Use of multiple filters does not require that any of them be
"remote".  Having a local filter and a remote filter does not
guarantee different "strengths" (for any definition of that
rather nebulous term).  I believe that you would have a hard
time showing that in general having both a local filter and a
remote filter uses fewer total resources than a local filter
alone; resource usage may well be distributed differently,
but is likely to be greater. Aside from that, smaller resource
usage -- even if that were the case -- would not be an
advantage if it led to incorrect results.

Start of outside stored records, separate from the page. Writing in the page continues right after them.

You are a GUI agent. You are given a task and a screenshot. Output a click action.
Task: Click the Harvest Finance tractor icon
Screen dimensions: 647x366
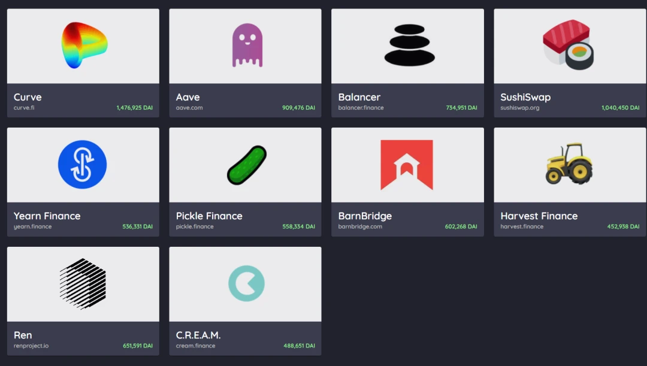(569, 164)
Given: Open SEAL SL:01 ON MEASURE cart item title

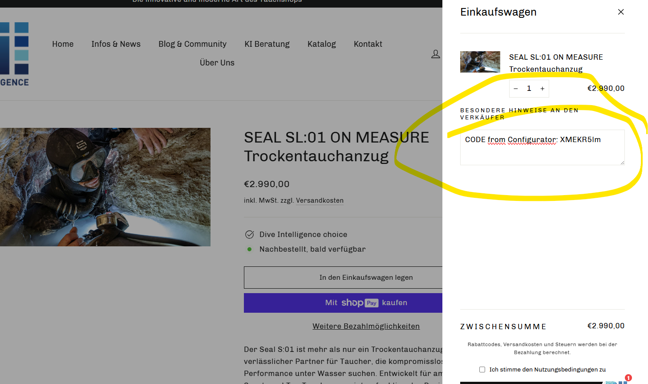Looking at the screenshot, I should click(556, 63).
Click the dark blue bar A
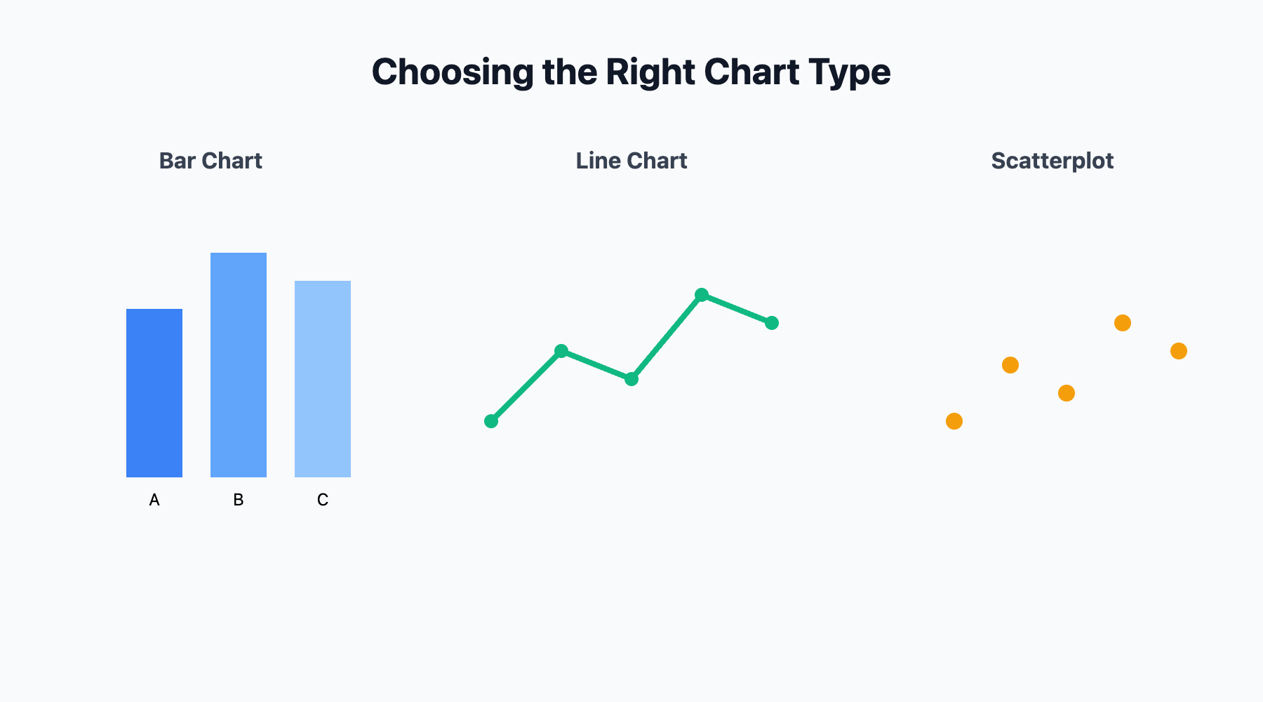The width and height of the screenshot is (1263, 702). pyautogui.click(x=154, y=393)
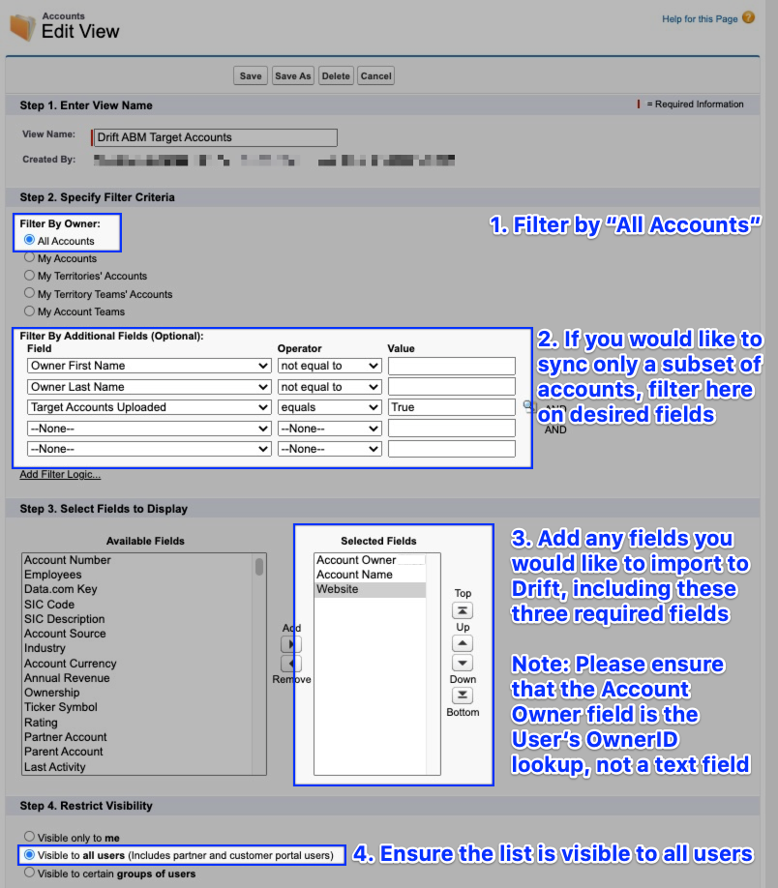Select Industry in Available Fields list
This screenshot has width=778, height=888.
click(45, 648)
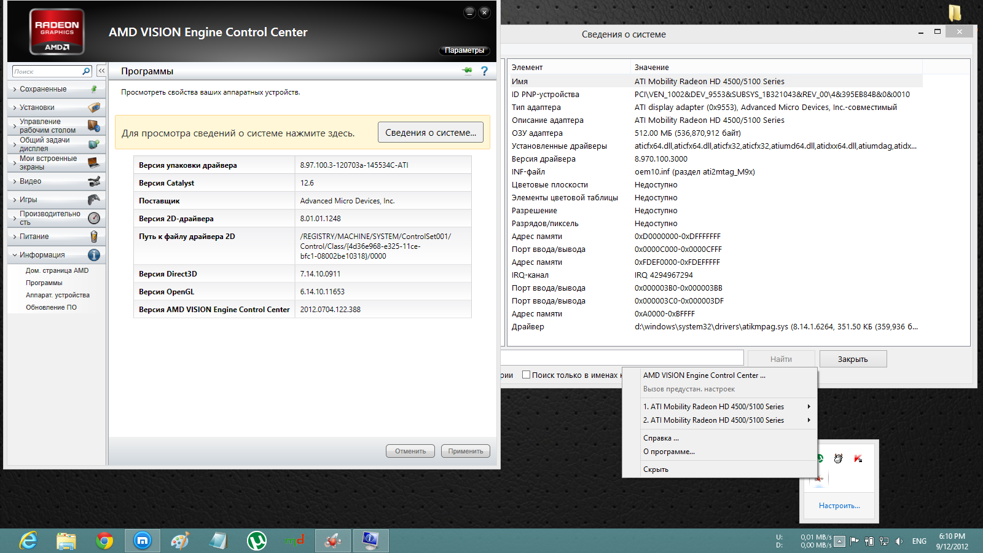The width and height of the screenshot is (983, 553).
Task: Click the green pin icon beside Программы
Action: 468,71
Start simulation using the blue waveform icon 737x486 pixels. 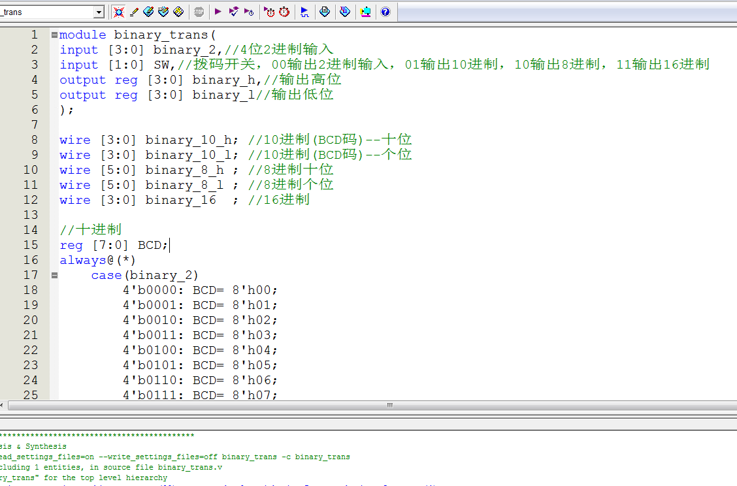click(x=304, y=12)
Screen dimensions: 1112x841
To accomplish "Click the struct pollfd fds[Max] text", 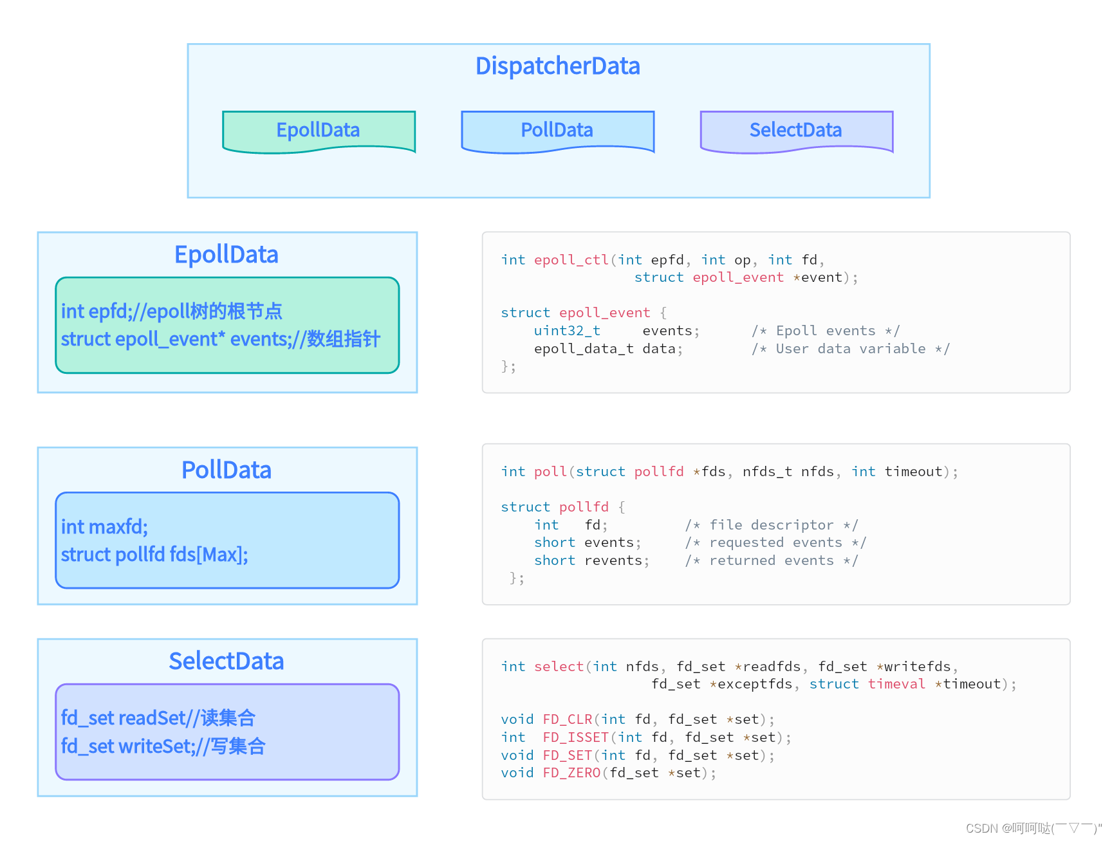I will [x=154, y=554].
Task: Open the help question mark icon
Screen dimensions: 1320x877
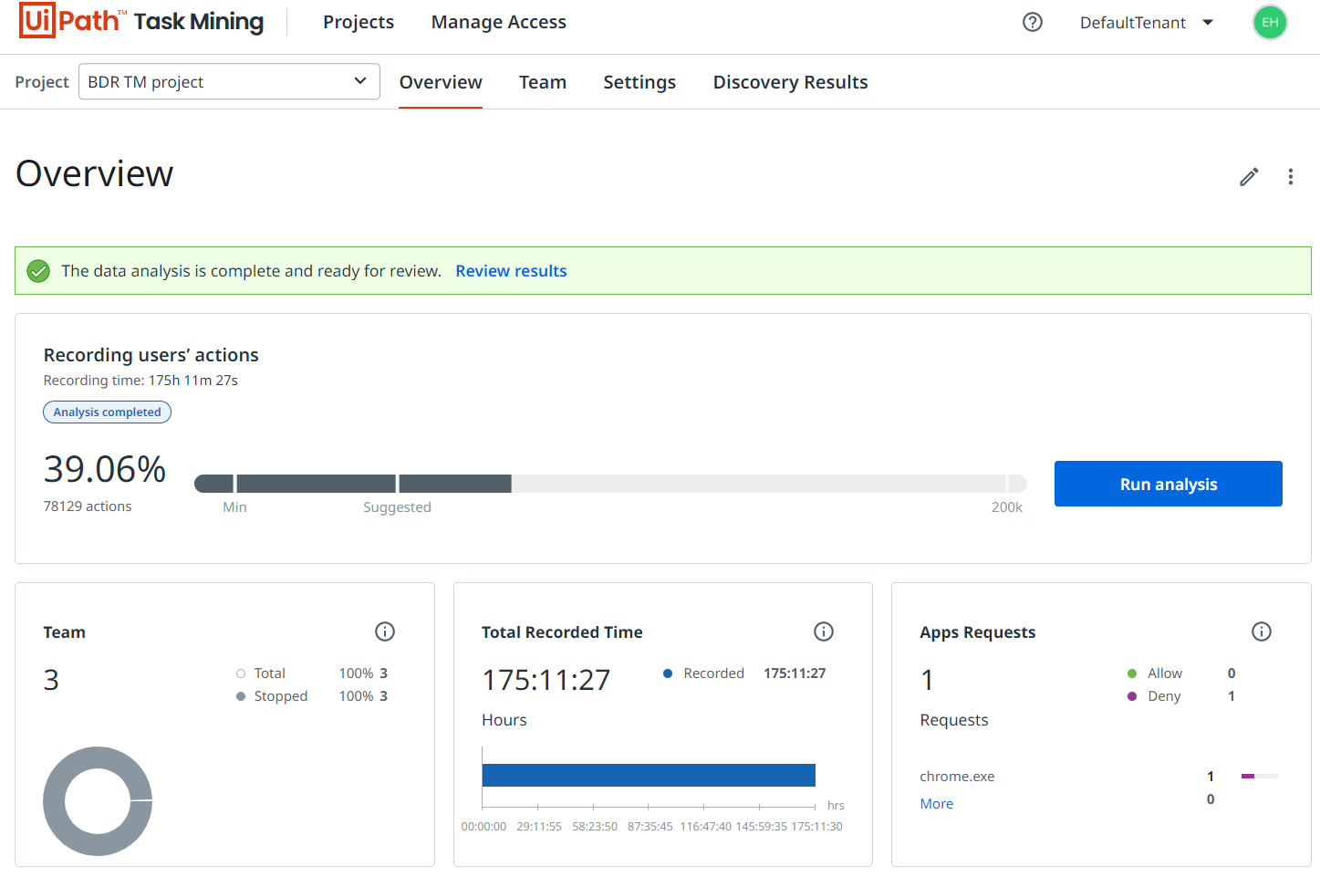Action: click(x=1032, y=22)
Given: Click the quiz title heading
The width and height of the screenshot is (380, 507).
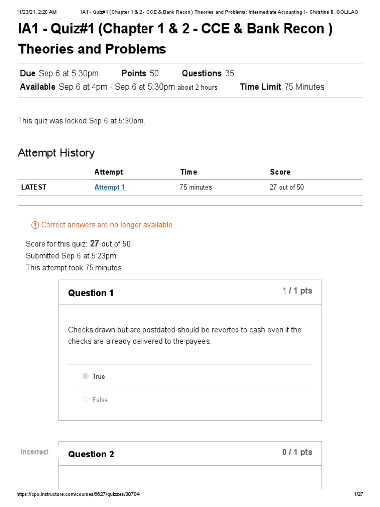Looking at the screenshot, I should (175, 39).
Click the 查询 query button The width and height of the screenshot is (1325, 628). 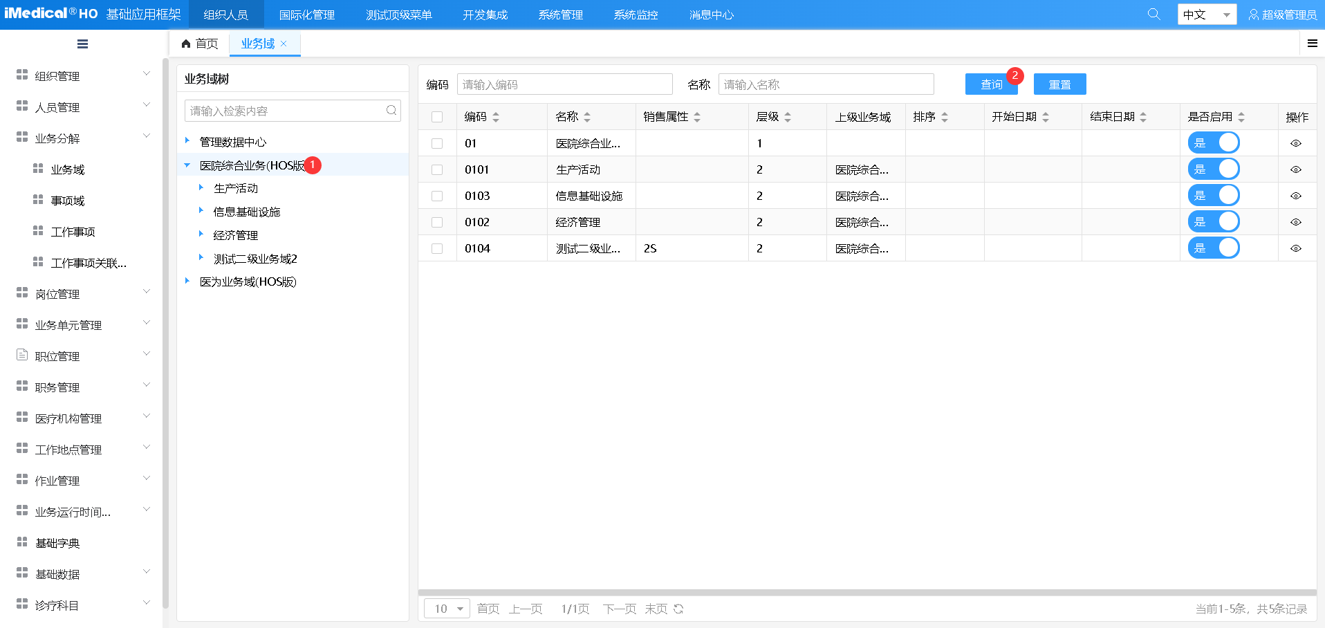pyautogui.click(x=990, y=84)
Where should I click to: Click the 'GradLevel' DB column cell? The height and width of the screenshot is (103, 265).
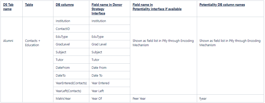pos(63,44)
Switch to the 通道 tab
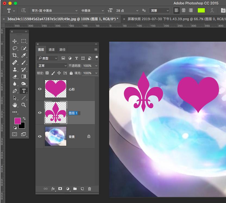226x203 pixels. coord(52,50)
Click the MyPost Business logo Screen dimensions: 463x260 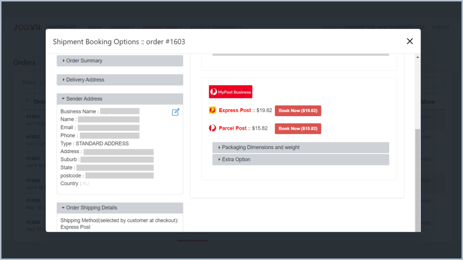[x=231, y=92]
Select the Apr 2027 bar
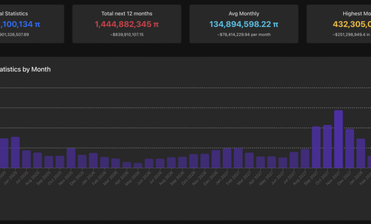Screen dimensions: 371x224 click(x=260, y=162)
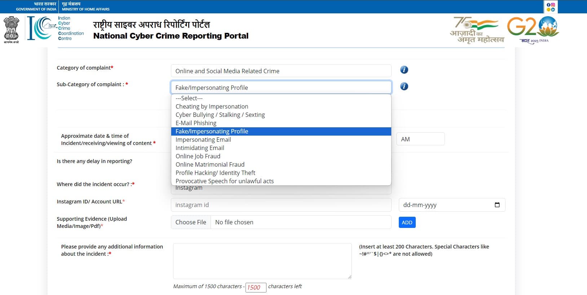587x295 pixels.
Task: Click the G20 India logo
Action: (x=533, y=30)
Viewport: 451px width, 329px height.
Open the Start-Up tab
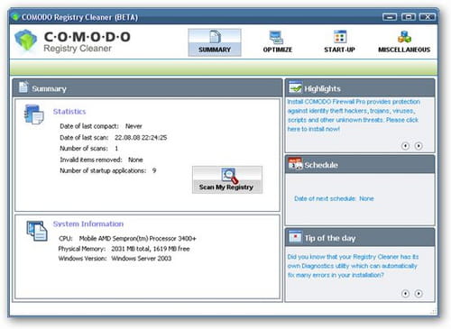(339, 42)
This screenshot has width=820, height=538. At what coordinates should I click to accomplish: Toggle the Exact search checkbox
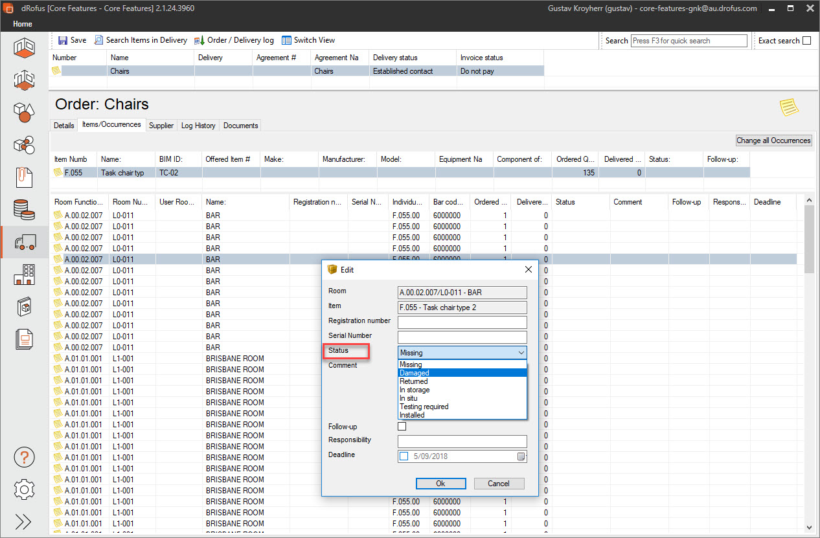pyautogui.click(x=806, y=41)
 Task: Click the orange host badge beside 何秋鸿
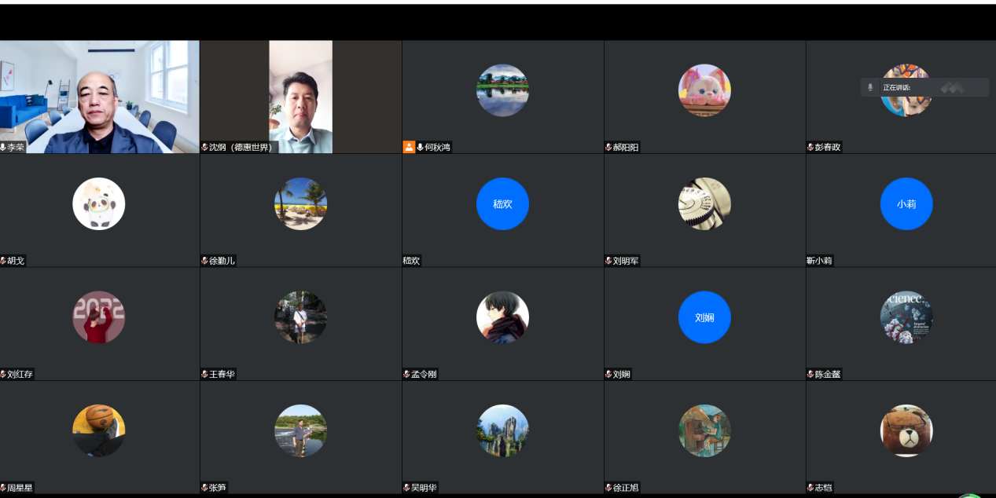[409, 147]
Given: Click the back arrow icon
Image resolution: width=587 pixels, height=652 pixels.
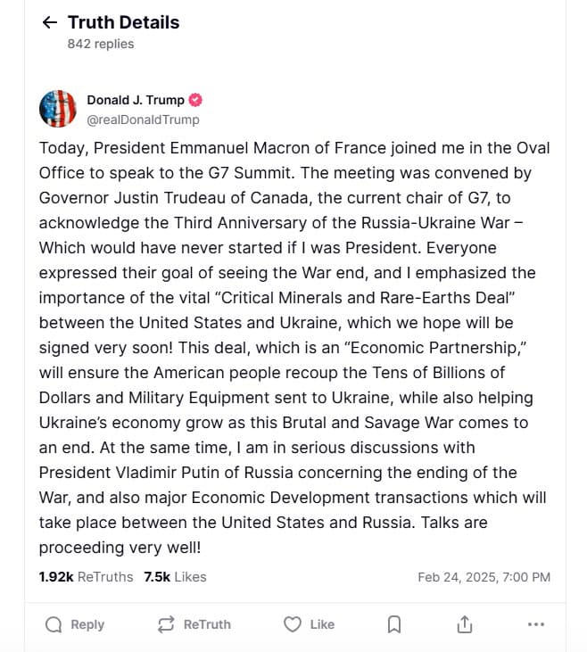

Filtering that takes place at the receiving endpoint is consistent
with the Internet Architecture.


I agree. It's just not reflective of reality, unless you pick various
intermediate points and call them endpoints, such as you did with the
example of mailing lists.


In a message sent from blilly(_at_)erols(_dot_)com to 
ietf-822(_at_)imc(_dot_)org,
the latter is unquestionably one endpoint of that communication.
With regard to the Internet protocols, it is in no way
"intermediate".  Likewise a message sent from
owner-ietf-822(_at_)mail(_dot_)imc(_dot_)org to laird(_at_)breyer(_dot_)com has 
those
mailboxes as endpoints.  That some message content may be
the same due to re-mailing doesn't change those facts.  If
ietf-822(_at_)imc(_dot_)org were to vanish, that would break the first
path because one of the endpoints disappeared. Disappearance
of some intermediate system (in a properly-configured system,
e.g. with at least two MX hosts) would not break that
communication path.

MUAs have had spam filtering capabilities for years, starting with 
keyword searches in the subject line which had to be entered by hand.


The Subject field is not designed to be a spam indicator; it is
intended to be set by the author as an indication of the message
topic, however there is no guarantee that authors will not abuse
the field -- if you expect spammers (and/or vested corporate
interests, and/or individuals or groups with some axe to grind
(politicians, political parties, governments, preachers, religious
groups, etc.) to always tell the truth, you are in for a great deal
of disappointment. Searching Subject fields alone will therefore
not be reliable for spam detection.  And mere detection is not
the same as filtering.

Mozilla has filtering capabilities, but it's not very good compared
with alternatives.


Mozilla has a variety of individual capabilities which can be
combined to perform true filtering at the MUA level.

Alternatives insert X-headers. Corporate 
filters add X-headers.


Adding cruft isn't "filtering". It makes the problems (transmission
bandwidth and storage capacity requirements) worse.  True
corporate filters (as opposed to "filters" that do no filtering) can
and do reduce the problems; but neither they nor any other true
filtering method have any need to add the field that you propose.